[Stored data entries]

= Beginning of Section =

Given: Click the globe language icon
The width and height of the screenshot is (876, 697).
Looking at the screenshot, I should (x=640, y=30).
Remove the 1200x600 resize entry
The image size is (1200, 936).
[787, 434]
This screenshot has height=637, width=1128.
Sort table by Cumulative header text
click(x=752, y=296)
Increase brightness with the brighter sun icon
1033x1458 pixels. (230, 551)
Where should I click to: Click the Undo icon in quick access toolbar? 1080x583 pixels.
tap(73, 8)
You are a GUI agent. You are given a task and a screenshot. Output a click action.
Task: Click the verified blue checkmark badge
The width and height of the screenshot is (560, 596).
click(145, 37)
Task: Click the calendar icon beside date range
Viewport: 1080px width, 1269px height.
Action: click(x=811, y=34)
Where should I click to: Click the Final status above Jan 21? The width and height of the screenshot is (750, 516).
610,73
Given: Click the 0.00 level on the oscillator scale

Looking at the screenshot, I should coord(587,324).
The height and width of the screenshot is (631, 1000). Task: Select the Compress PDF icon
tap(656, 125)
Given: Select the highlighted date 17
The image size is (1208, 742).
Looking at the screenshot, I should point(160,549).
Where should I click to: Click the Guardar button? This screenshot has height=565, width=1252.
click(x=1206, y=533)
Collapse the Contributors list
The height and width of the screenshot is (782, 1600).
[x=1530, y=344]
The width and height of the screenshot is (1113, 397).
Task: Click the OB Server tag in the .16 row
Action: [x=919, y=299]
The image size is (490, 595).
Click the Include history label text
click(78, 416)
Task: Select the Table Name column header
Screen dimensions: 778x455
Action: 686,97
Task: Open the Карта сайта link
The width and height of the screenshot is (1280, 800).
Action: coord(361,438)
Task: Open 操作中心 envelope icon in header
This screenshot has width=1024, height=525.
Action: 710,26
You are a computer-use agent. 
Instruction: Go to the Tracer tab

= End of Section =

▶ _EXERCISE DETAILS_: All lines in the entries above that include "date" should be found and copied.

▶ _THE ANSWER_:
Task: Click the calendar icon beside date range
Given: Select the highlighted date 17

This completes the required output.